Victoria – The Office of the Seniors Advocate (OSA) released its first Monitoring Seniors’ Services report today. The report marks the beginning of what will become a yearly update from the OSA on the status of key seniors’ services in the province, highlighting where seniors’ needs are being met, and where improvements are most needed.
“Our goal with this process is to provide the public and policy makers with a single source of data where they can compare year over year how we are doing in this province in delivering services that are critical to seniors,” said Seniors Advocate Isobel Mackenzie. “When we examined the data across all areas, we found a number of interesting stories that are starting to emerge, some are positive, some are cautionary, and some indicate the need for immediate improvements.”

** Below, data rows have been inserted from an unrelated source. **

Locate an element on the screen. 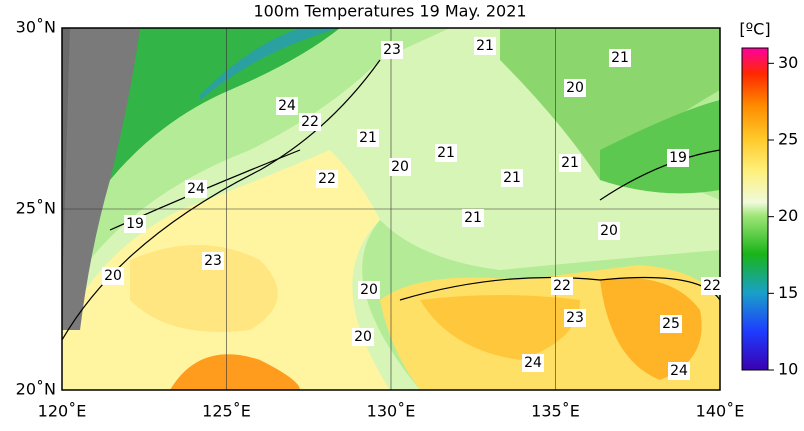 This screenshot has width=804, height=431. x-tick-label: 125˚E is located at coordinates (226, 412).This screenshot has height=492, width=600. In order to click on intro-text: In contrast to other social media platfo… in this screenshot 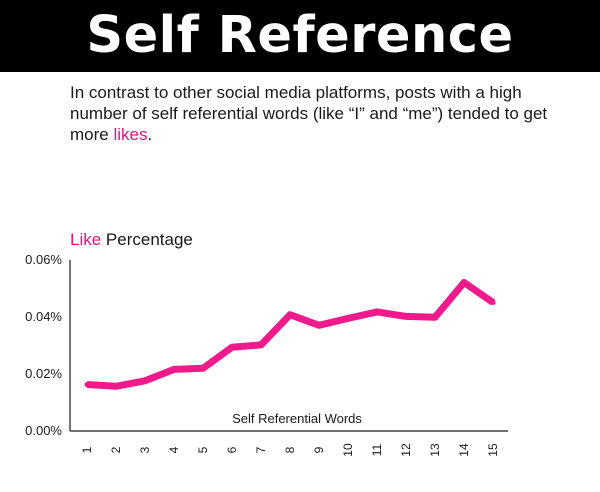, I will do `click(309, 114)`.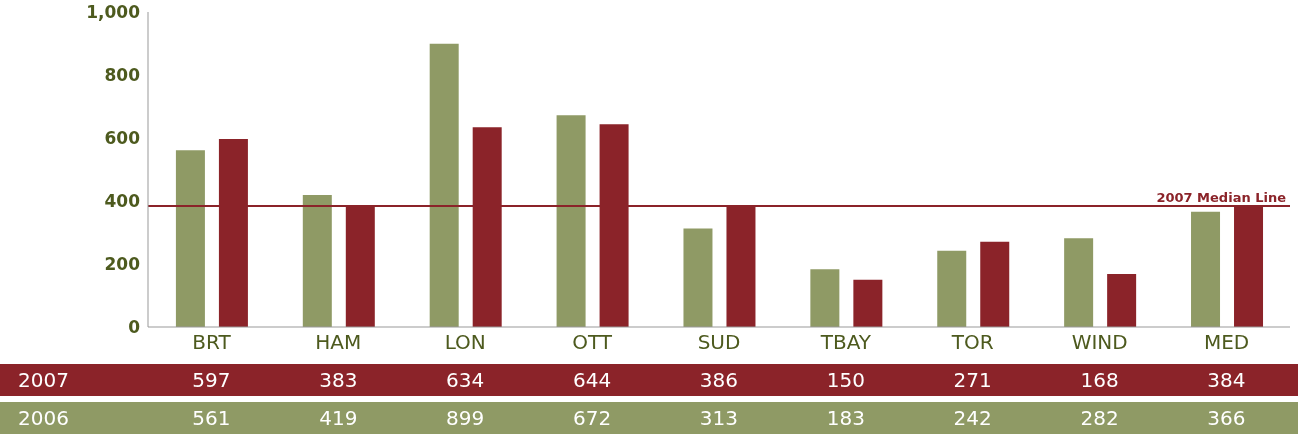 Image resolution: width=1298 pixels, height=434 pixels. What do you see at coordinates (122, 264) in the screenshot?
I see `y-tick-label: 200` at bounding box center [122, 264].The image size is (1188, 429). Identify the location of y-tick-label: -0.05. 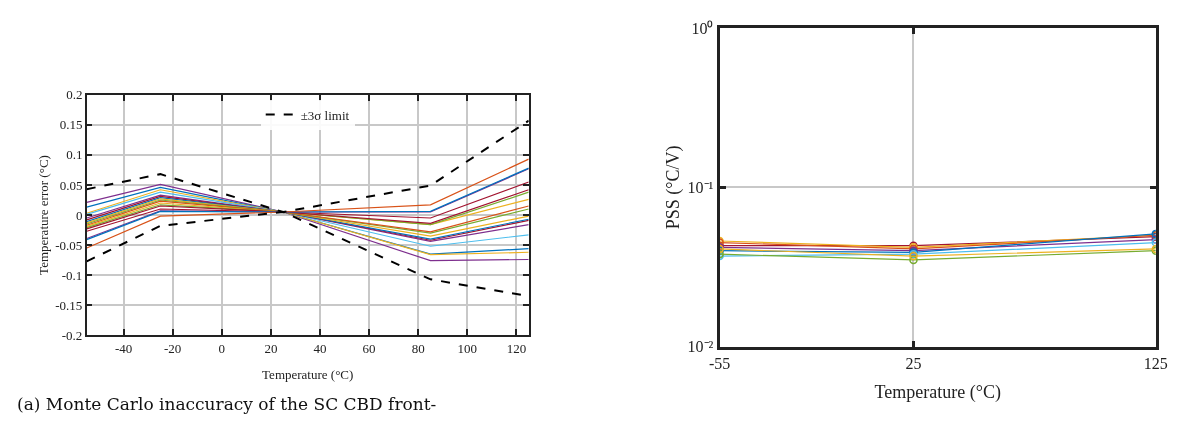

Among areas that affect seniors positively, the report notes that 96 per cent of seniors report they have a regular GP. Data also highlights that four out of five seniors over the age of 85 have no diagnosis of dementia. “While the risk of dementia clearly increases with age it is very important to get the message out to seniors that they have greater likelihood of living a full life without developing dementia,” stated Mackenzie.
The report also outlines a number of areas of concern, most notably the number of incidents of resident on resident aggression in residential care facilities. Data presented in the report confirm there were between 425 and 550 incidents of resident on resident aggression that resulted in harm in residential care reported in 2014/15. Based on these findings, the Advocate will conduct a systemic review of resident on resident aggression this year.

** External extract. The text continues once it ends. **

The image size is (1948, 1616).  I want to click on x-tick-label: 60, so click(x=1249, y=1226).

“While we have to remember this is still a small number when you consider there are more than 27,000 individuals in residential care at any given time in this province, the numbers are still substantial enough to warrant our office taking a closer look at this issue,” said Mackenzie. “We are beginning in-depth research to see if there are particular patterns or systemic issues that contribute to an increased likelihood of resident on resident aggression,” continued Mackenzie.

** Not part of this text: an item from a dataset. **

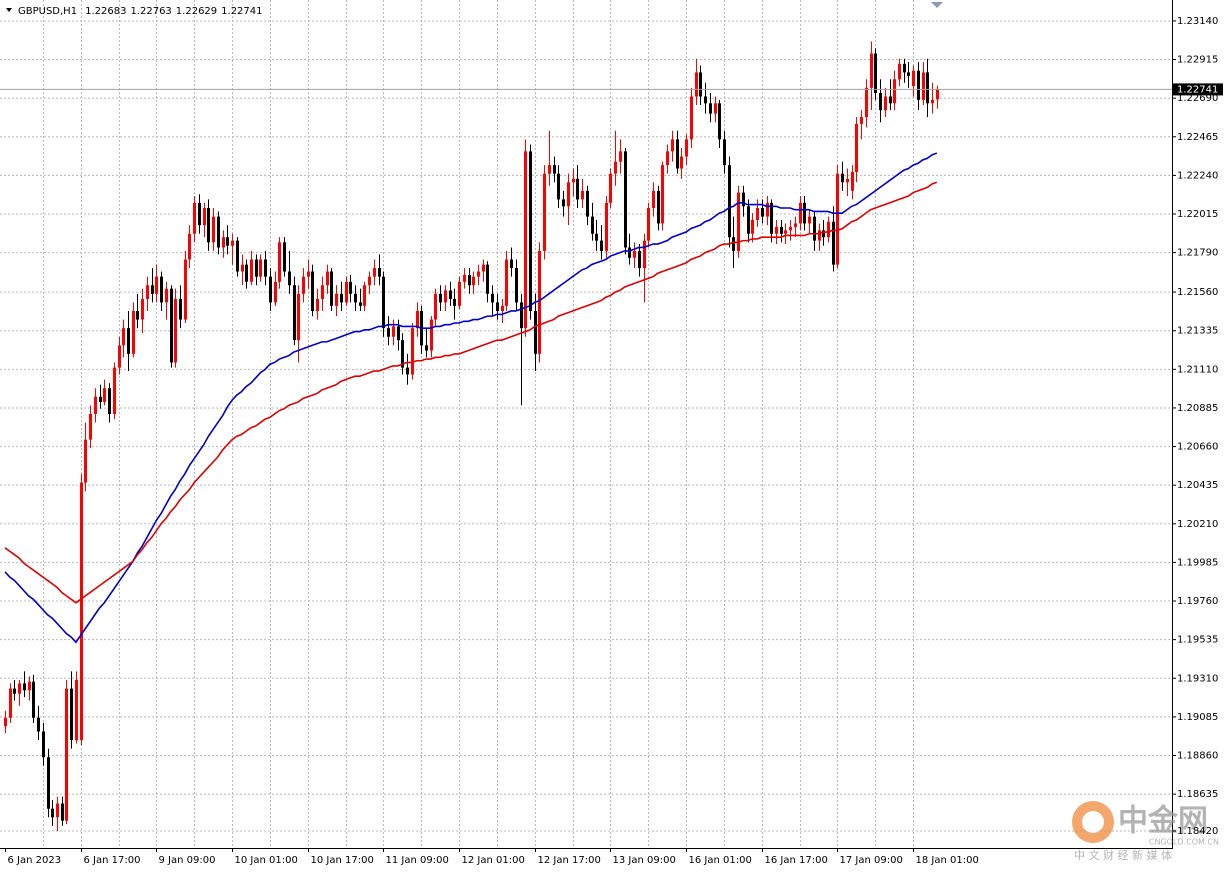 This screenshot has width=1227, height=872. I want to click on current-price-label: 1.22741, so click(1198, 90).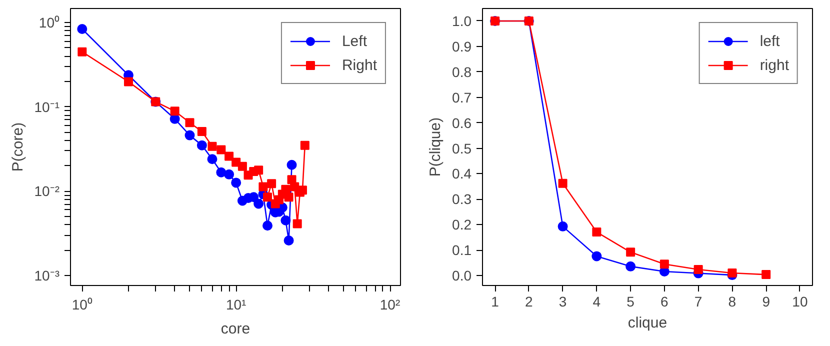 The width and height of the screenshot is (830, 346). I want to click on x-tick-label: 10², so click(390, 304).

The 60-page Monitoring Seniors’ Services report focuses on 2014/15 data highlighting key services in the Advocate’s legislated seniors’ services which include transportation, health care, housing, income support and personal care. Further highlights from the report include:
• Home support hours decreased in three out of five health authorities, while the number of clients increased in four out of five
• There are 943 individuals on the waitlist for a total of 4,430 subsidized assisted living units. There has been less than a 1 per cent increase in the number of subsidized assisted living units since 2012
• The number of residential care beds in the province has increased by 3.5 per cent since 2012, but the population over 75 has increased 10 per cent during that time and the number of seniors placed within the 30-day target window has decreased from 67 per cent to 63 per cent in the past year
• 18 per cent of licensed residential care facilities did not have an annual inspection within the last year
• Since 2005, the Shelter Aid for Elder Renters (SAFER) maximum rent that qualifies for a subsidy increased 9 per cent while rents increased by 34 per cent
• The number of new HandyDART users is decreasing – down 15% since 2011. 51, 926 (1.9 per cent) of regular HandyDART ride requests went unfulfilled in 2014
• Income supports for seniors such as the Old Age Supplement and Guaranteed Income Supplement increased by 1 per cent. The BC Seniors’ Supplement, available to low-income seniors, has not increased in over 25 years
• The number of people aged 65 plus accessing the BC Bus Pass Program (offers subsidized passes to low-income seniors and individuals receiving disability assistance from the province) has increased by 21 per cent since 2010
• In 2014, 33 per cent, or 48,840 of all drivers evaluated under the Driver Medical Examination Report (DMER), an evaluation for fitness to drive, were aged 80 or over. Only 1 per cent of people of all ages or less than 3 per cent of seniors evaluated through a DMER were referred to DriveAble for cognitive assessment
• The Seniors Abuse and Information Line (SAIL) received 1,286 calls related to elder abuse in 2014 and 15 per cent of these calls reported the abuse had been going on for five or more years
The Seniors Advocate will use data contained in this report for upcoming reviews in 2016. In addition to a systemic review of resident on resident aggression, the Office of the Seniors Advocate will be conducting reviews of home support, supplemental benefits for seniors, transportation, residential care and hospital discharge experiences in 2016.
Additional services monitored by the Advocate will be added as data becomes available.
The Office of the Seniors Advocate is an independent office of the provincial government with a mandate of monitoring seniors’ services, issuing public reports focusing on systemic issues and providing information and referral to seniors and their families.